**SUPPLIED TEXT**

Background: The accuracy of fractional excretion of sodium (FENa) for the diagnosis of transient acute kidney injury (AKI) caused by decreased kidney perfusion is reported to be low in patients administered diuretics.
Study design: This is a prospective study of diagnostic accuracy comparing the performance of fractional excretion of urea (FEur) with that of FENa to distinguish between transient and persistent AKI.
Setting & participants: 99 patients hospitalized at a tertiary-care center who developed AKI (>or=30% increase in serum creatinine level from baseline within 1 week).
Index test: FEur and FENa were calculated for each patient.
Reference test & measurements: Patients were classified as having transient or persistent AKI according to the clinical context and whether serum creatinine level returned to baseline within 7 days. Each group also was subdivided according to exposure to diuretics. FEur of 35% or less and FENa of 1% or less were used to define transient AKI. Sensitivity, specificity, and receiver operating characteristic curves were generated for each index test.

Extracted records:
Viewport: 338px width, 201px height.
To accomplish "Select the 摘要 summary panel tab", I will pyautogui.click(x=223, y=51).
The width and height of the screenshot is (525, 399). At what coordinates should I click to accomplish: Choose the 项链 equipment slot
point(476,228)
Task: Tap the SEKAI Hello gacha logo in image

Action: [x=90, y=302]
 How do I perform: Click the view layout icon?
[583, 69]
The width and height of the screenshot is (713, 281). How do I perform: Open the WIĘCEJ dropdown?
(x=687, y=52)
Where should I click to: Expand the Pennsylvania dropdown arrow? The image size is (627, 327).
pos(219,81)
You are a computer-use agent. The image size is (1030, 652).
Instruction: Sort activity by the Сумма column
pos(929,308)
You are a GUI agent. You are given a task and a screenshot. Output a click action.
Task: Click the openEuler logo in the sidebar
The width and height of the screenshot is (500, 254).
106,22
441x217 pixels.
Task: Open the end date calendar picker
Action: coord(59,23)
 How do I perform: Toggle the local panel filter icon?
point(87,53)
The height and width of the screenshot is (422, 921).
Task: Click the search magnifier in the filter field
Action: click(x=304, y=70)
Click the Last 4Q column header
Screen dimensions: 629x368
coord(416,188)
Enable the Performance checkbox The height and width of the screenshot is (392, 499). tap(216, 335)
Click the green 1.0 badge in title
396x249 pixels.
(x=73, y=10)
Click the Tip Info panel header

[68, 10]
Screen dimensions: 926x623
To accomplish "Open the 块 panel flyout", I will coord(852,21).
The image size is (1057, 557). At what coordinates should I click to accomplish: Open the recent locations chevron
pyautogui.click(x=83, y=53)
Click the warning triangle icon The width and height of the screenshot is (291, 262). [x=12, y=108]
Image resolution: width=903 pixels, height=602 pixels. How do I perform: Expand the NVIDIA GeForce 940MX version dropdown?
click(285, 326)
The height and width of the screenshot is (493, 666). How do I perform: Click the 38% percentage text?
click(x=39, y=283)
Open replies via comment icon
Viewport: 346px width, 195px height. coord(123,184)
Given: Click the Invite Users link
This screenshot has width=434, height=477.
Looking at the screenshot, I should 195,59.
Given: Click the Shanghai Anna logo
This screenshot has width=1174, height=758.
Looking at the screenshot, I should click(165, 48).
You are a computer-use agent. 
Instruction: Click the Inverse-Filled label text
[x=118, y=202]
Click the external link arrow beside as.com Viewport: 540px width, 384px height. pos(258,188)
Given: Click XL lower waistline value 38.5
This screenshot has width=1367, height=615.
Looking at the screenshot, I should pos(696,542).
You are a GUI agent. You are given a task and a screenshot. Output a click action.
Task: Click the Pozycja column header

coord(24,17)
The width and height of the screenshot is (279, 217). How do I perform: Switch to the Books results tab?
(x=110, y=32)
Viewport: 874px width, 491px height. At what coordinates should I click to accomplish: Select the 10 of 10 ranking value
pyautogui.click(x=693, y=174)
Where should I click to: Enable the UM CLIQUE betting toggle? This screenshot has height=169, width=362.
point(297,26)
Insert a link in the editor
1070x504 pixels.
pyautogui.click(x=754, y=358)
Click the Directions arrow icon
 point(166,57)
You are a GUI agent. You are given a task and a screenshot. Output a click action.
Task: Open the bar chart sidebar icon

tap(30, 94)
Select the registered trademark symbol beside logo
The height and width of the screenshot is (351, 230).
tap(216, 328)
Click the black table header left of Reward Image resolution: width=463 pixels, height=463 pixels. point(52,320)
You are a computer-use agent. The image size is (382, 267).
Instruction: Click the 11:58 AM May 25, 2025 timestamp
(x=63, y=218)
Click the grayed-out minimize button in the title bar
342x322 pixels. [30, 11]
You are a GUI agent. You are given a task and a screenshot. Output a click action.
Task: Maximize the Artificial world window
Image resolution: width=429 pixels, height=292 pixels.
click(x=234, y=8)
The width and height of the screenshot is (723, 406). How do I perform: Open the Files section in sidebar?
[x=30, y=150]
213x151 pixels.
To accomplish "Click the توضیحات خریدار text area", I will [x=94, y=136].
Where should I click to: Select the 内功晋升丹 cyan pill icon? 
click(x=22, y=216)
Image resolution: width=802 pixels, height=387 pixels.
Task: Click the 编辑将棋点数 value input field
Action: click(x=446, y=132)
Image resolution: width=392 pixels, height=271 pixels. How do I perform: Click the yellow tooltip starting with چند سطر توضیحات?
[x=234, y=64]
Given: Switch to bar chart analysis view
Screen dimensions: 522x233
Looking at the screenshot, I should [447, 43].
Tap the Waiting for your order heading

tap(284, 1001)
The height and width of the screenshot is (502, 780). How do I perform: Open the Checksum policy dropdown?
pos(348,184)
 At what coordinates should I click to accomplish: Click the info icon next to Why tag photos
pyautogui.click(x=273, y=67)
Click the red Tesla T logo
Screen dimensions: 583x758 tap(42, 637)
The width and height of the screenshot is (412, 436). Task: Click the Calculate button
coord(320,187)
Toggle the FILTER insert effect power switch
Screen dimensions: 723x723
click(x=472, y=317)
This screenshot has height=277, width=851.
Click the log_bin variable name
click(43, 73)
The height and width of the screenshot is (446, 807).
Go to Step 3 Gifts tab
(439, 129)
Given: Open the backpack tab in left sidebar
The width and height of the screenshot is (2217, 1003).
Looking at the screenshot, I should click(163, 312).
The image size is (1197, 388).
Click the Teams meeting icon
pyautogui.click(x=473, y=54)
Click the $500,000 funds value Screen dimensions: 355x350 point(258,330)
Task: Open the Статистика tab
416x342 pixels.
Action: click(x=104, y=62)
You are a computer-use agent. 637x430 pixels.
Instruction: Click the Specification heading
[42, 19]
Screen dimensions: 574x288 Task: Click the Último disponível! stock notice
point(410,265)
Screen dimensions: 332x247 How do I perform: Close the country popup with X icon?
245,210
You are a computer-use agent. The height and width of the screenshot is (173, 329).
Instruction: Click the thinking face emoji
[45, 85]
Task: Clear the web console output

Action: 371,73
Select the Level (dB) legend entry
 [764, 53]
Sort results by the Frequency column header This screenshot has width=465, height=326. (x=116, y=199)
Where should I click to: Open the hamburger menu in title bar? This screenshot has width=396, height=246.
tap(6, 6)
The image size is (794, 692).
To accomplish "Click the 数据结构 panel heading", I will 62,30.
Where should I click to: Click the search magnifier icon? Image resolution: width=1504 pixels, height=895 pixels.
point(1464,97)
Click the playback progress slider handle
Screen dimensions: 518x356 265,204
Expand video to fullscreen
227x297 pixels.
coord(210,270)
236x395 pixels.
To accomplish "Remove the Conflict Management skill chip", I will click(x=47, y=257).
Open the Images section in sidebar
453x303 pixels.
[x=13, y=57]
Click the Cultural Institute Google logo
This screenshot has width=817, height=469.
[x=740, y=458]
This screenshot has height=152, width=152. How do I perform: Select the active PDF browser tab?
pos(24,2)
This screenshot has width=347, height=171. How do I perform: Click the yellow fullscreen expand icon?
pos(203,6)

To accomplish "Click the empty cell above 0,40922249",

**PROBLEM 1**
Translate this sentence from the kidney injury abstract into Spanish: "Each group also was subdivided according to exposure to diuretics."
**PROBLEM 2**
Write the next part of the kidney injury abstract, picking up after its last sentence.

**ANSWER SECTION 1**
Cada grupo también se subdividió según la exposición a diuréticos.

**ANSWER SECTION 2**
Results: Sensitivity and specificity of FEur were 48% and 75% in patients not administered diuretics and 79% and 33% in patients administered diuretics. Sensitivity and specificity of FENa were 78% and 75% in patients not administered diuretics and 58% and 81% in those administered diuretics. Receiver operating characteristic curves did not identify a better diagnostic cutoff value for FEur or FENa.
Limitations: Small sample size, variable exposure to diuretics, and a high proportion of preexisting chronic kidney disease.
Conclusions: In patients without diuretic use, FENa is better able to distinguish transient from persistent AKI. In patients administered diuretics, this distinction cannot be made accurately by means of FENa. FEur cannot be used as an alternative tool because it lacks specificity.